Before you evaluate the capability of your process, determine whether it is stable. If your process is not stable, the estimates of process capability may not be reliable.
Use the P chart to visually monitor the %defective and to determine whether the %defective is stable and in control.
Red points indicate subgroups that fail at least one of the tests for special causes and are not in control. Out-of-control points indicate that the process may not be stable and that the results of a capability analysis may not be reliable. You should identify the cause of out-of-control points and eliminate special-cause variation before you analyze process capability.

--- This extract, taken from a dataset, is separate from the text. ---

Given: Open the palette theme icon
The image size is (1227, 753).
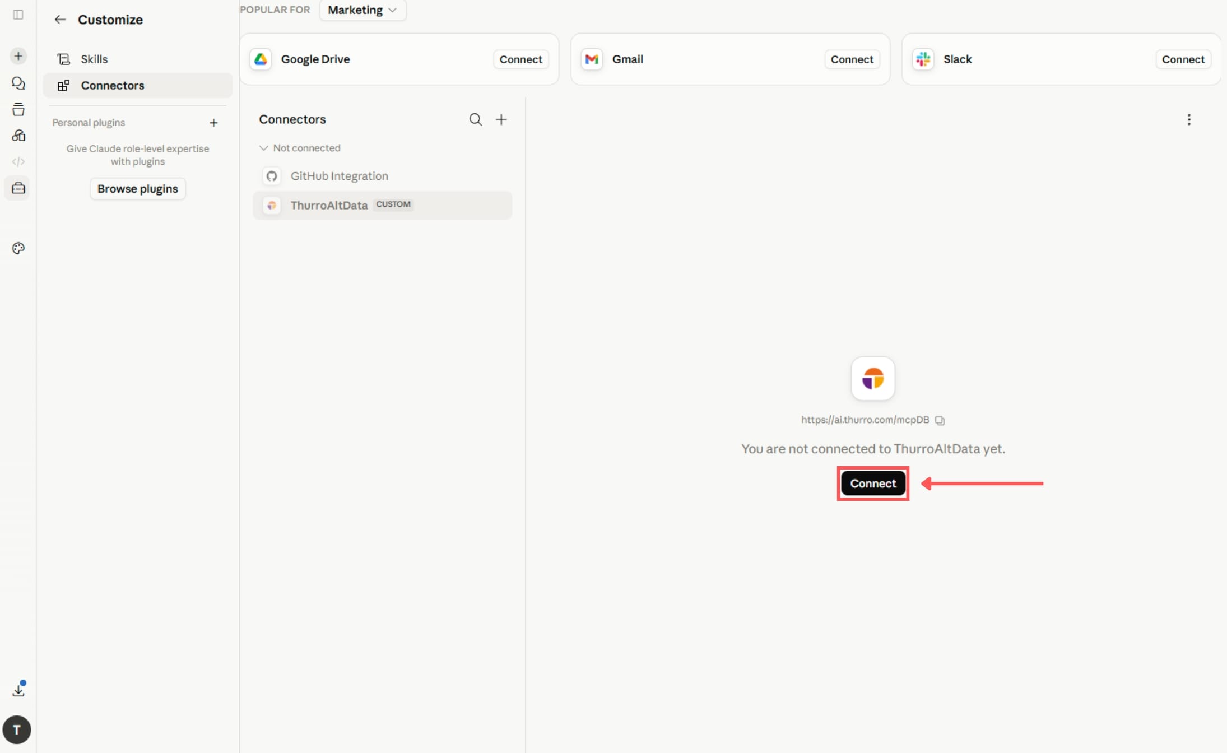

Before you evaluate the capability of your process, determine whether it follows a binomial distribution. If your data do not follow a binomial distribution, the estimates of process capability may not be reliable. The graph that Minitab displays to evaluate the distribution of the data depends on whether your subgroup sizes are equal or unequal.

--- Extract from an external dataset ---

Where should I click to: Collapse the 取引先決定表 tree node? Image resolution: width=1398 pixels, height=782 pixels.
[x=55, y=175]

If your subgroup sizes are all the same, Minitab displays a binomial plot.
Examine the plot to determine whether the plotted points approximately follow a straight line. If not, then the assumption that the data were sampled from a binomial distribution may be false.
If the subgroup sizes vary, Minitab displays a rate of defectives plot.
Examine the plot to assess whether the %defective is randomly distributed across sample sizes or whether a pattern is present. If your data fall randomly about the center line, you conclude that the data follow a binomial distribution.
Use the mean %defective of the sample data to estimate the mean %defective for the process. Use the confidence interval as a margin of error for the estimate.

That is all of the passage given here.